You now input information that you probably only get after your system has been broken. How would you (or and other end-user) know in advance that one would need to special-treat libfoo? The typical user wouldn't even know what libs are needed for the app he/she wants to install.
And let's make the example insoluble: Now consider repo A shipping appbar which needs different build options than repo B's appbaz. Now the only thing that could save the day would be repo A and B talking.
I'll just repeat myself: If the packagers don't cooperate no technical solution will be able to really cover compatibilty problems. You'll paper over some of them and create a false feeling that you have mastered the compatibility problem and still wonder later why it doesn't work. I've seen dozen of such false bug reports which I call "partial/selective enabling of repos". Google the last term and you find many bad examples of such "solutions".
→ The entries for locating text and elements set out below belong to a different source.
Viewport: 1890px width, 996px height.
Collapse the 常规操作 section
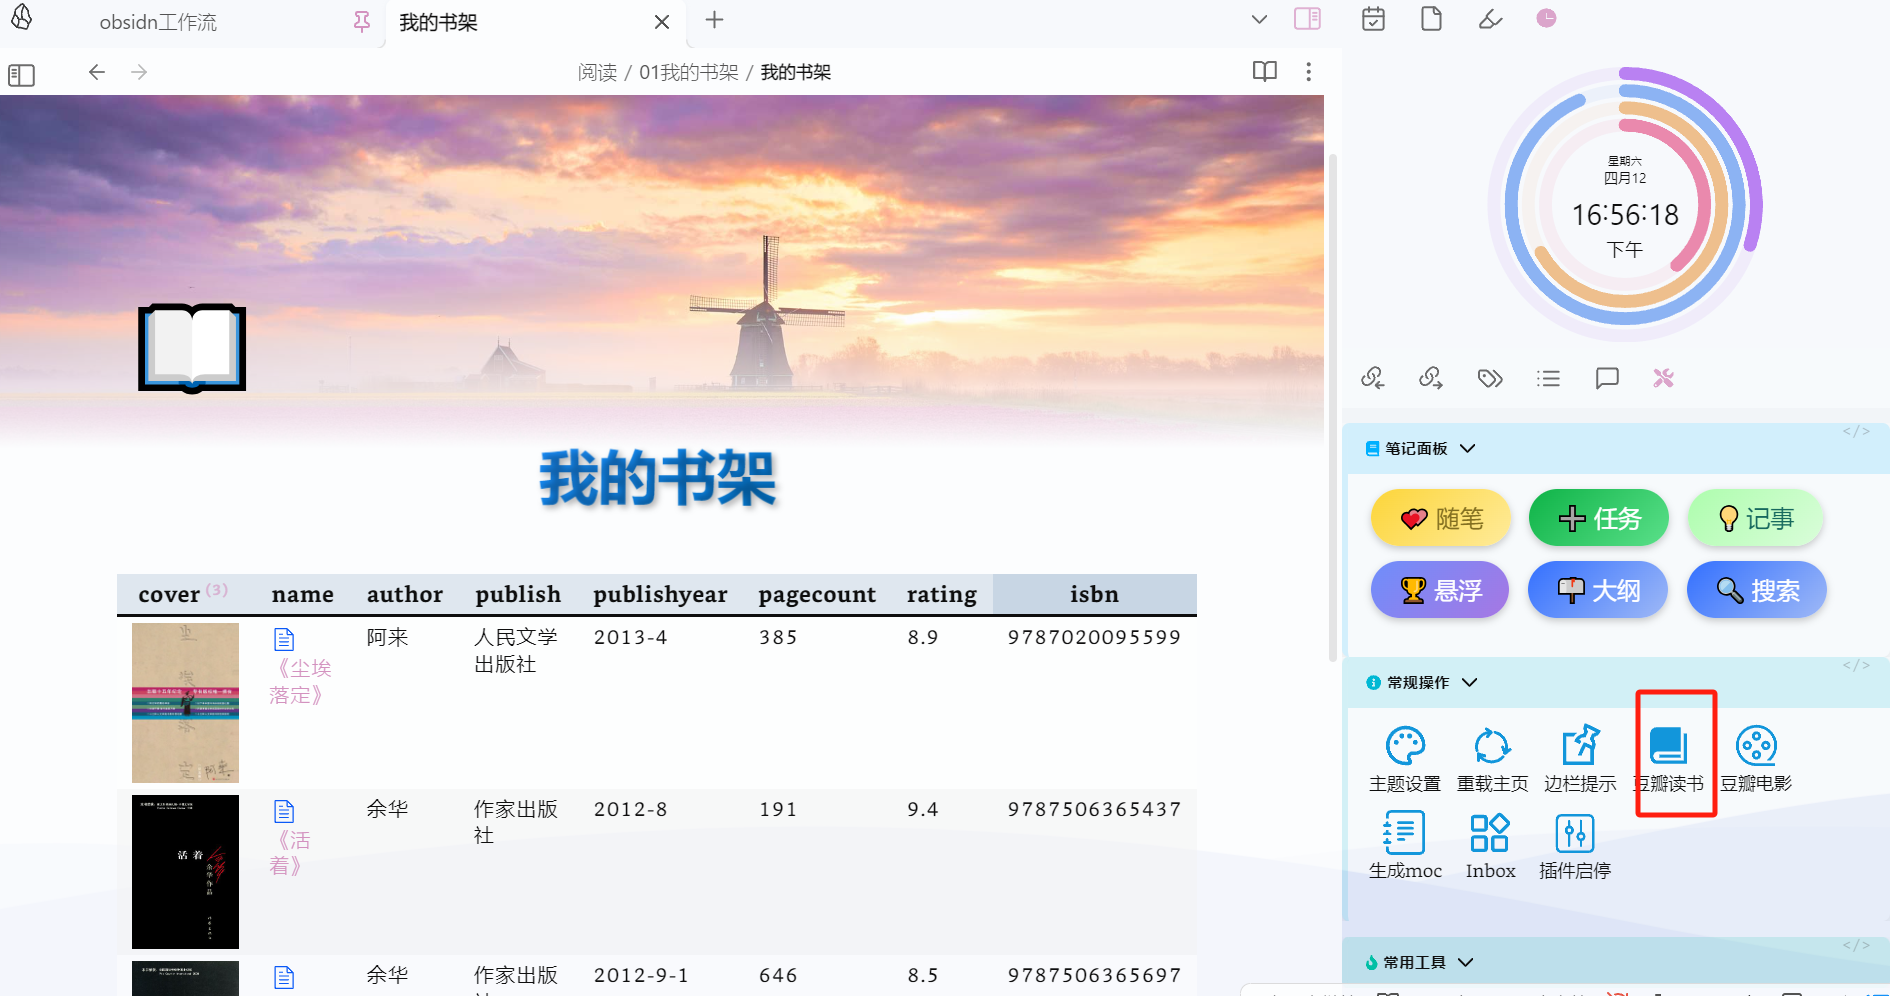click(1470, 683)
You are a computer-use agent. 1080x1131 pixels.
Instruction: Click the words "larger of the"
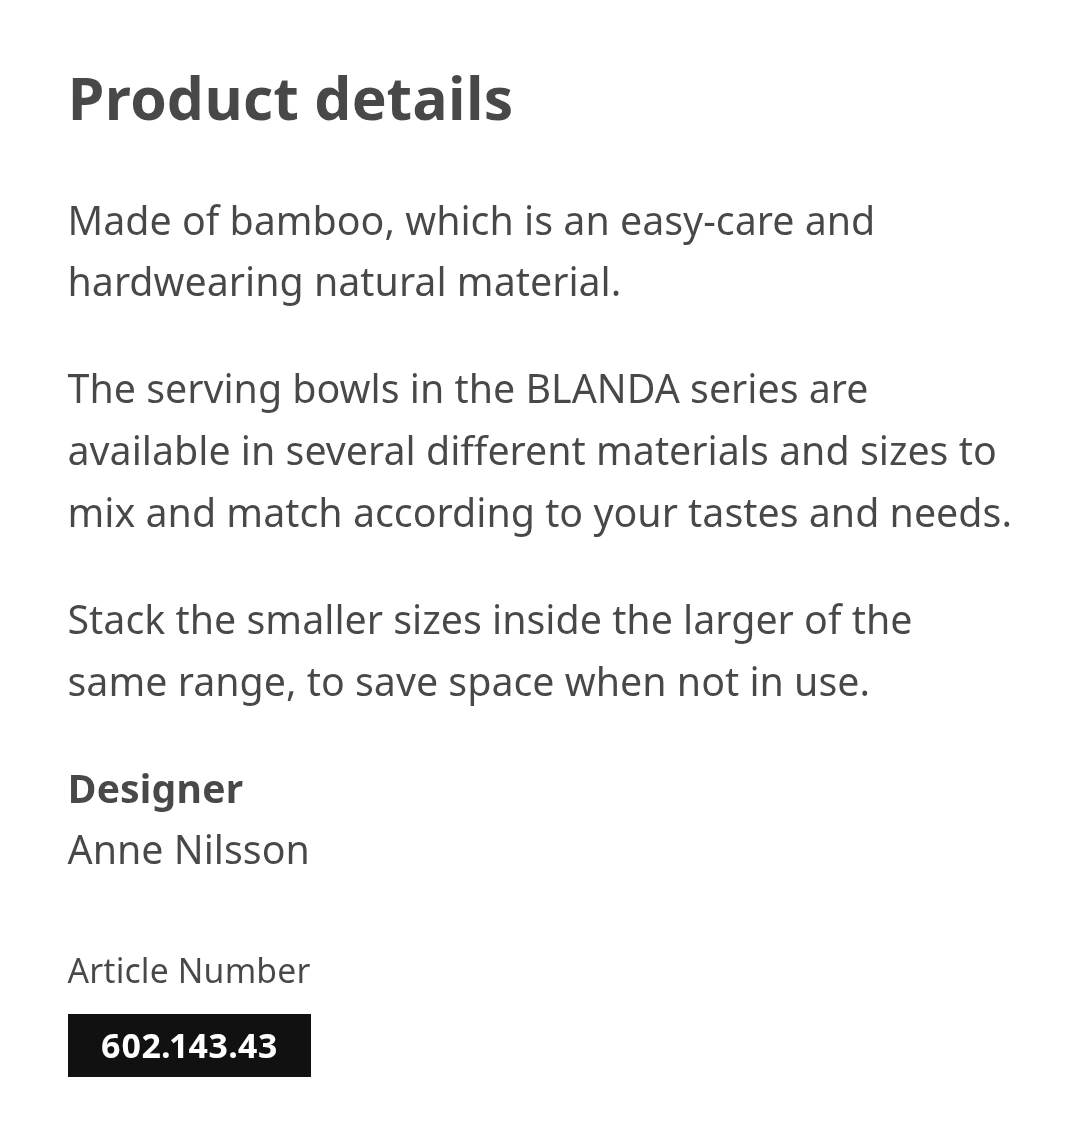[797, 621]
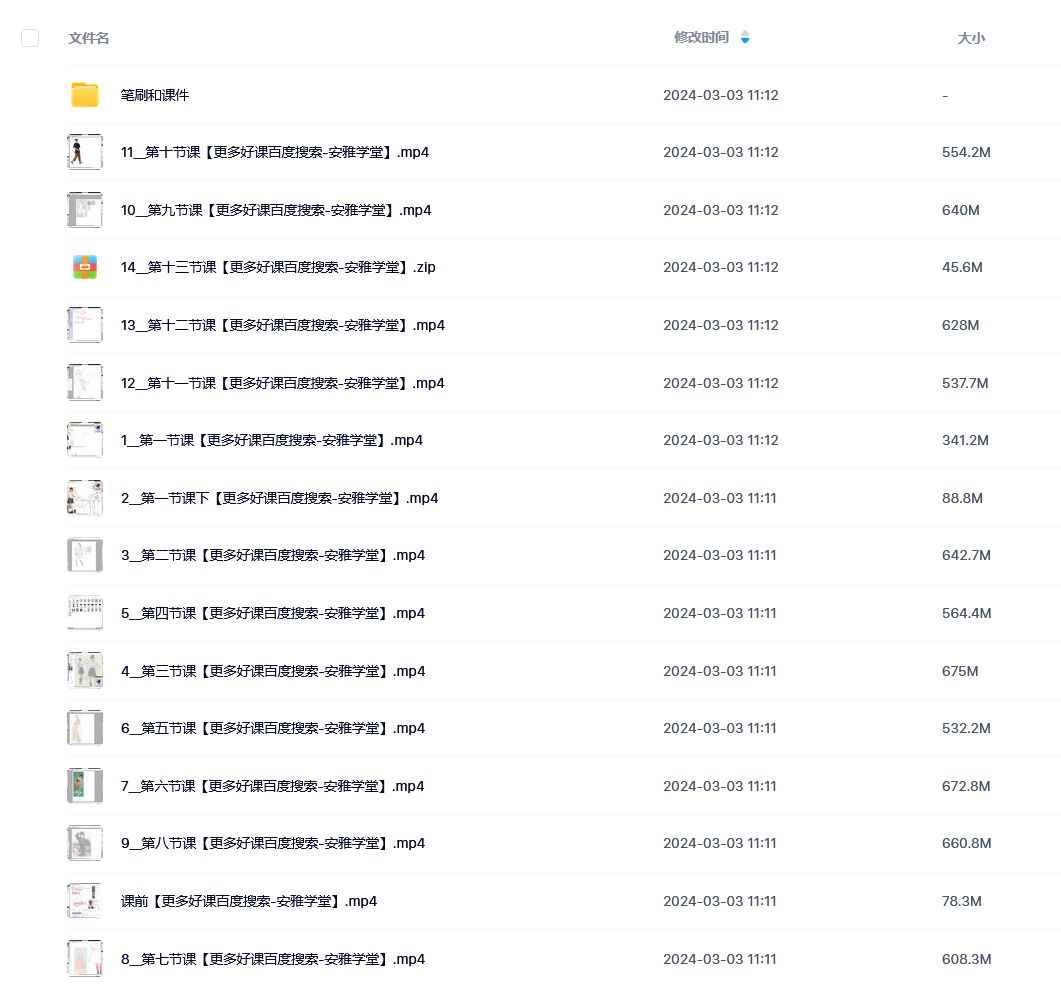The height and width of the screenshot is (988, 1061).
Task: Select the 9_第八节课 file row
Action: coord(564,843)
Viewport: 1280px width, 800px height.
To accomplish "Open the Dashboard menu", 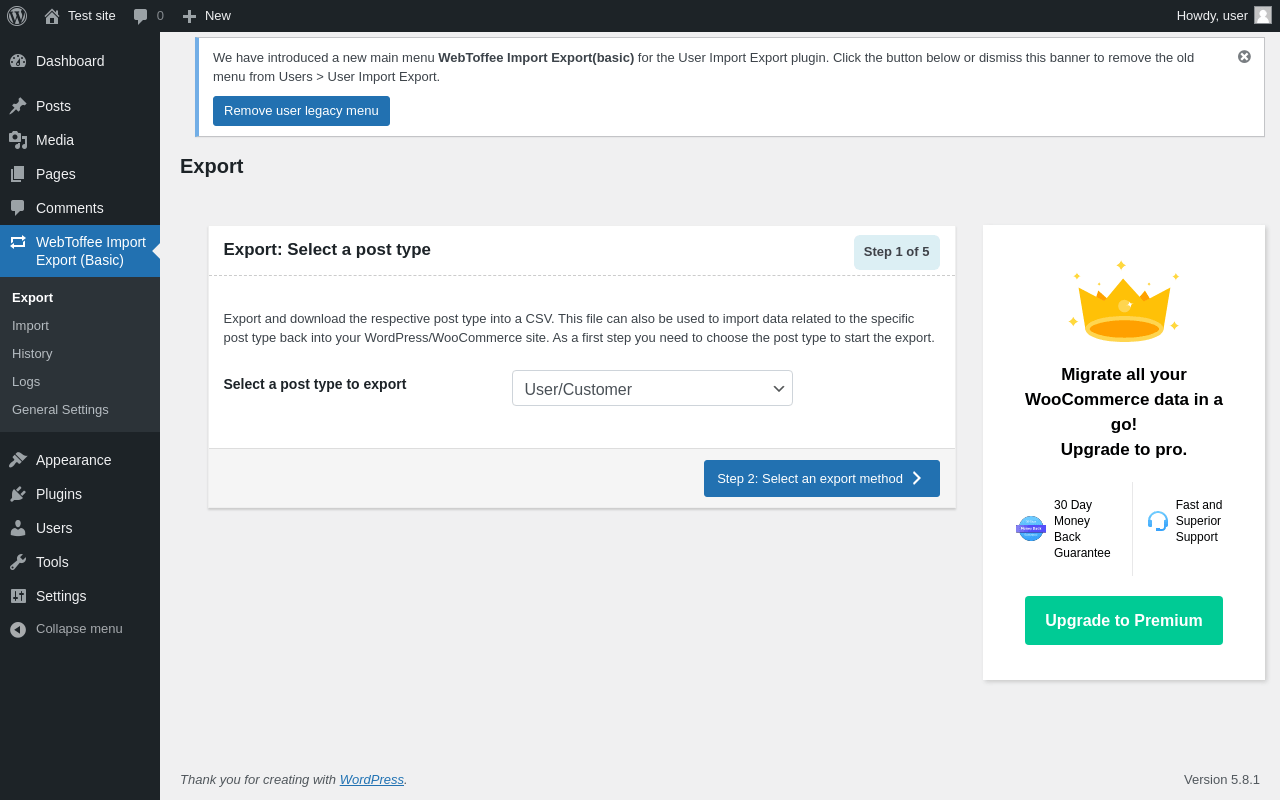I will [69, 61].
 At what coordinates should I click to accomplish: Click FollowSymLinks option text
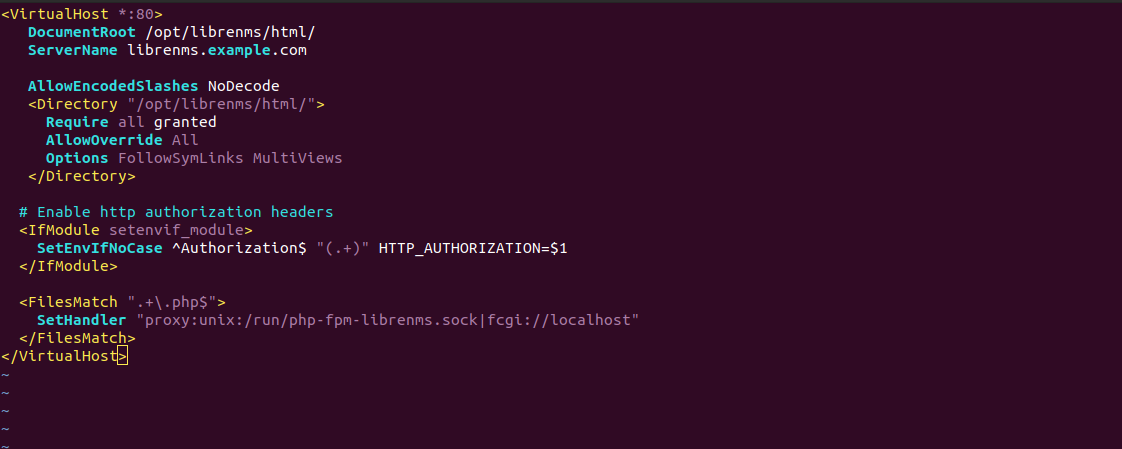pyautogui.click(x=180, y=158)
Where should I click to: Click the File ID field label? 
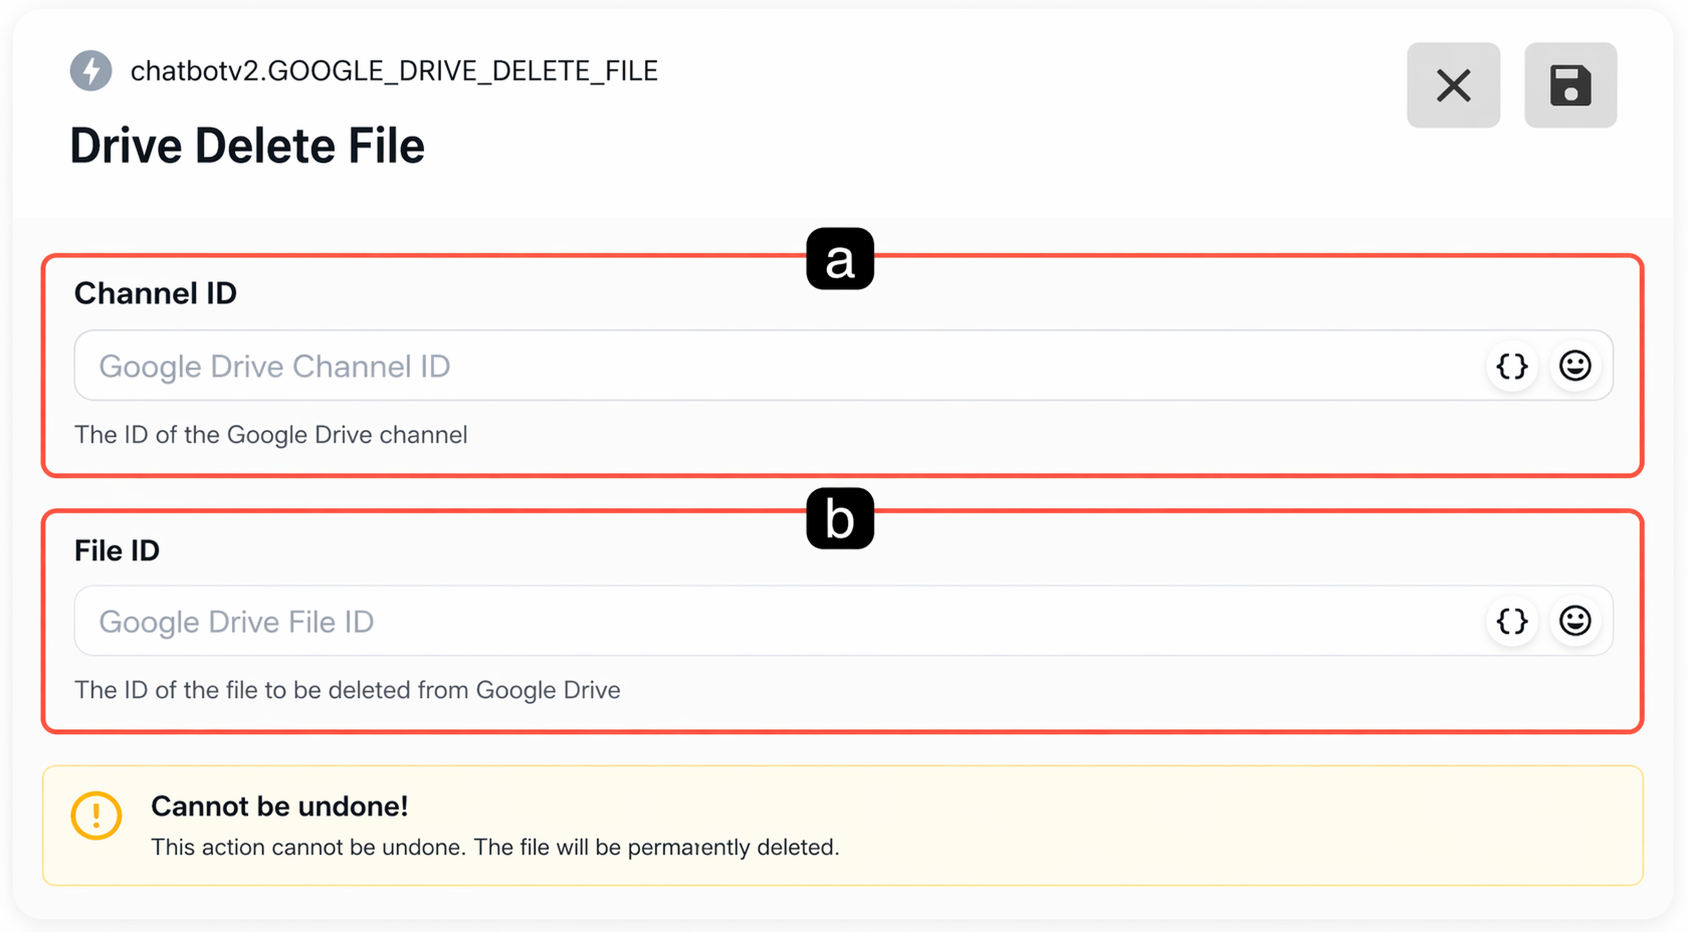(117, 550)
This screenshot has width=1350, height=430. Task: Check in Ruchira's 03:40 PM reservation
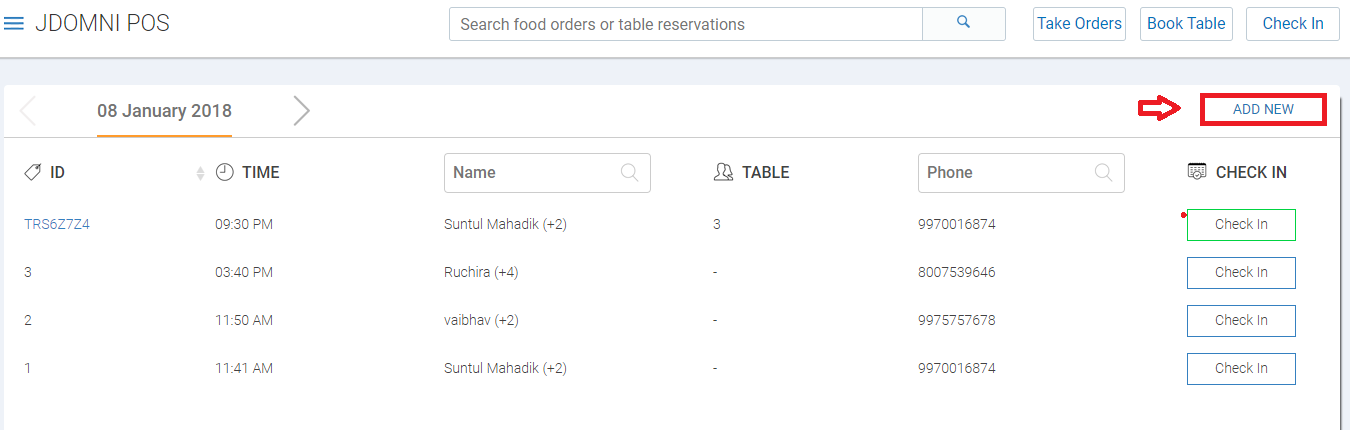[x=1241, y=273]
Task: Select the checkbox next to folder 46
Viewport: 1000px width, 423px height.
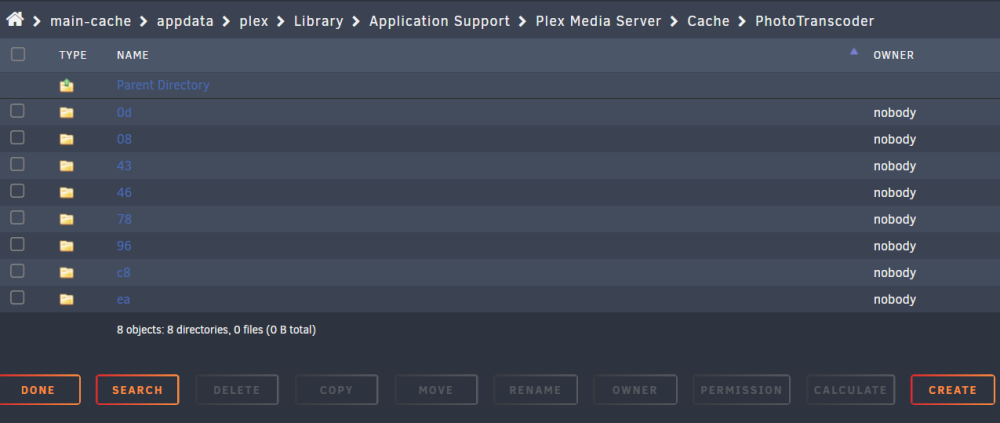Action: coord(18,191)
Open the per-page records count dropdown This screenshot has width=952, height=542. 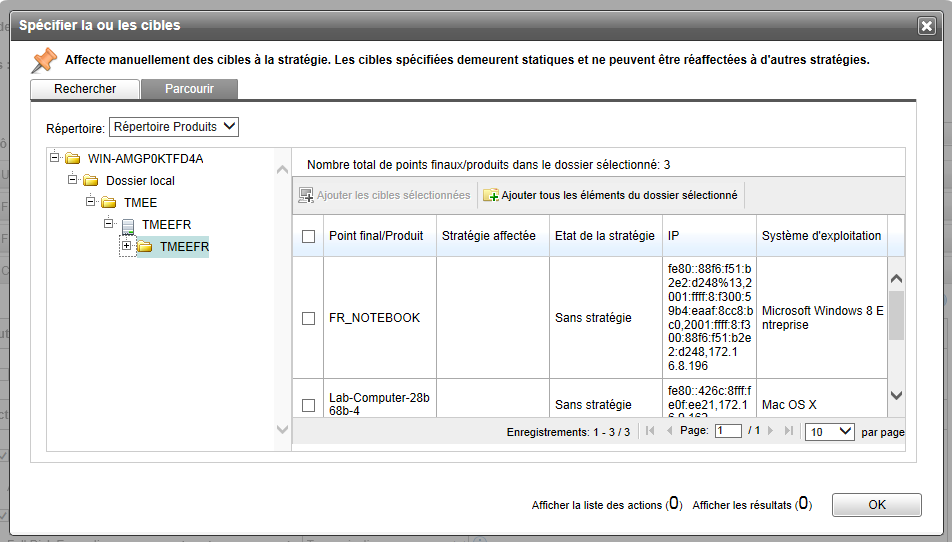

You'll find examples of where things in a single repository are incompatible with each other for certain periods of time
Which is a very bad repo design - that's why the idioms from Debian and Madriva concerning forward/backward compatibility libs are a must and not a nice-to-have option.
so expecting perfection is obviously impossible. A technical means to control what you load won't stop you from doing something wrong but it would permit you do it right and keep it that way across updates.
Perfection? No one is asking for that, but broken depsolver settings from priorities/weighing/name-it-as-you-like have cost me too much support time. It creates a per-user different invalid bug scenario which the repo managers have to untangle only to find out that appbaz was forced to work against another repo's libfoo due to per-user preferences.
Yes, per-user bugs are hideous and by design a bug in itself.